In trans complementation of the capB and capC disruptive mutants. (A) Genetic organization of the capBCA locus in LVS. The genes and their coding directions are represented with open arrows and arrowheads, respectively. The transposon insertion sites of the capB (JS2512) and capC (JS2531) mutants are indicated with vertical arrowheads. The numbers of intergenic nucleotides are indicated at the bottom. (B) Generation of complementation constructs in plasmid pMP633. The wild-type capB and capC genes of LVS were inserted into the NdeI site of pMP633. (C) Bacterial load in lungs of mice infected with LVS and isogenic transposon mutants. BALB/c mice were intranasally infected with strains LVS (12,400 CFU/mouse), JS2512 (capB mutant; 30,840 CFU/mouse), JS2531 (capC mutant; 28,000 CFU/mouse), capB-complemented JS2512 (34,000 CFU/mouse), and capC-complemented JS2531 (30,000 CFU/mouse).
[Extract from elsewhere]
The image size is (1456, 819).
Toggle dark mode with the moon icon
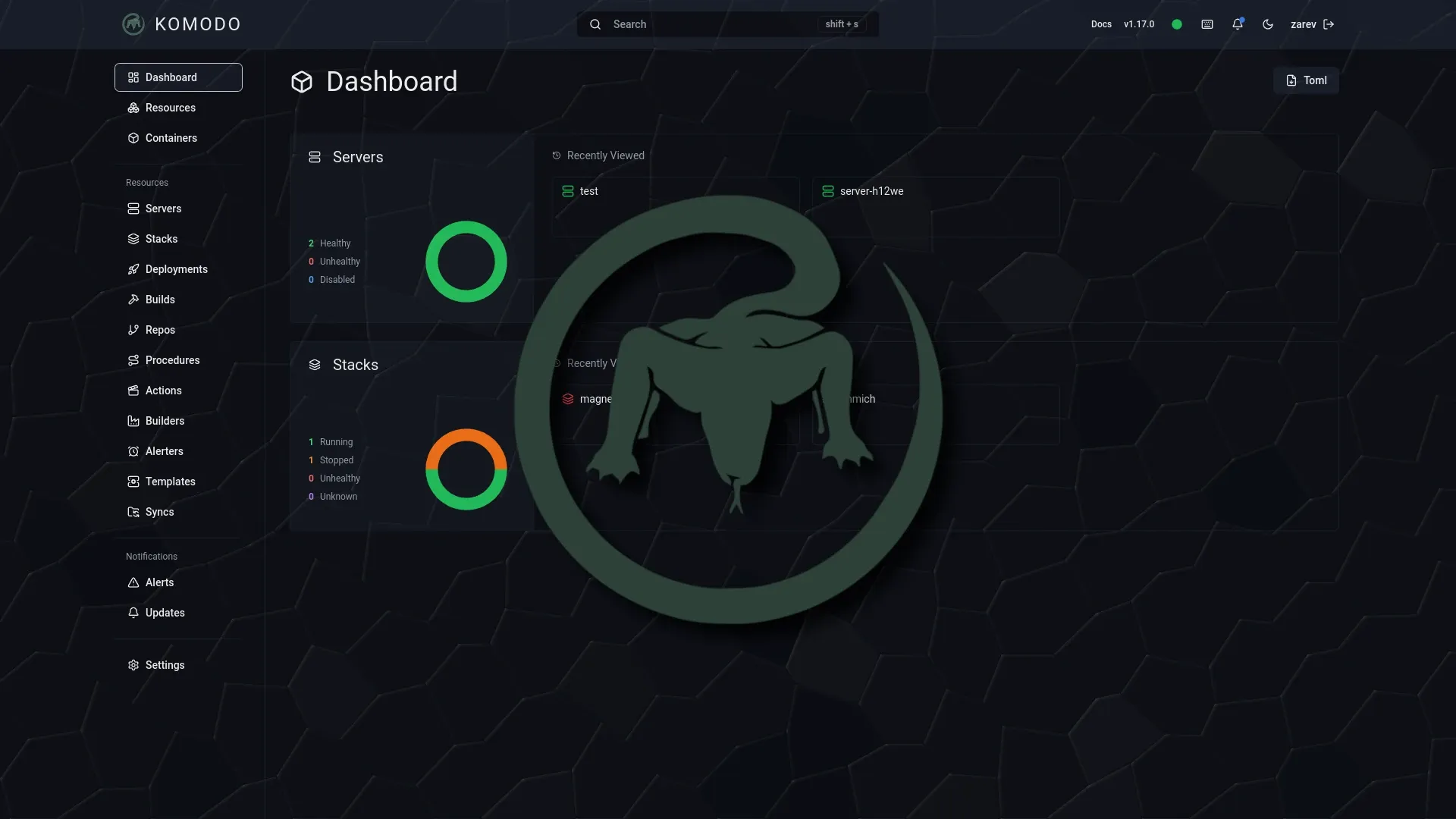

The bars represent the mean CFU values + standard errors of bacterial levels in the lungs of three mice 7 days postinfection. P values were determined based on comparisons of the values between the transposon mutants and corresponding in trans-complemented strains using Student's t test in Microsoft Excel.

FIG. 4.

Construction and characterization of the capBCA deletion mutant. (A) Construction of the deletional mutation in the capBCA locus. The sequences flanking the capBCA genes were separately amplified and cloned in the SacI/XhoI-digested pDMK plasmid. The resulting plasmid was introduced into LVS by conjugation. Following sequential selection steps with kanamycin and sucrose, the resultant strains (as represented by strain ST938) were examined for loss of the capBCA genes by PCR. The sizes of the representative molecular markers (M) are indicated in kb. Approximate locations of the relevant primers are marked with small lateral arrows. (B) Growth of the capBCA deletion mutant in MHB. LVS and ST938 were separately cultured in 5 ml MHB. Optical absorbance levels (OD₆₀₀) were determined for each culture at the indicated time points. The value represents the means + standard errors of five independent cultures. (C) Bacterial load in mice infected with the capBCA deletion mutant ST938 (6,500 CFU/mouse) and LVS (4,000 CFU/mouse). BALB/c mice were intranasally infected with ST938 or LVS and sacrificed 7 days later to determine bacterial levels in the lungs, livers, and spleens. The bars represent the mean CFU values + standard errors of six mice. Asterisks indicate P < 0.05 as determined using Student's t test in Microsoft Excel.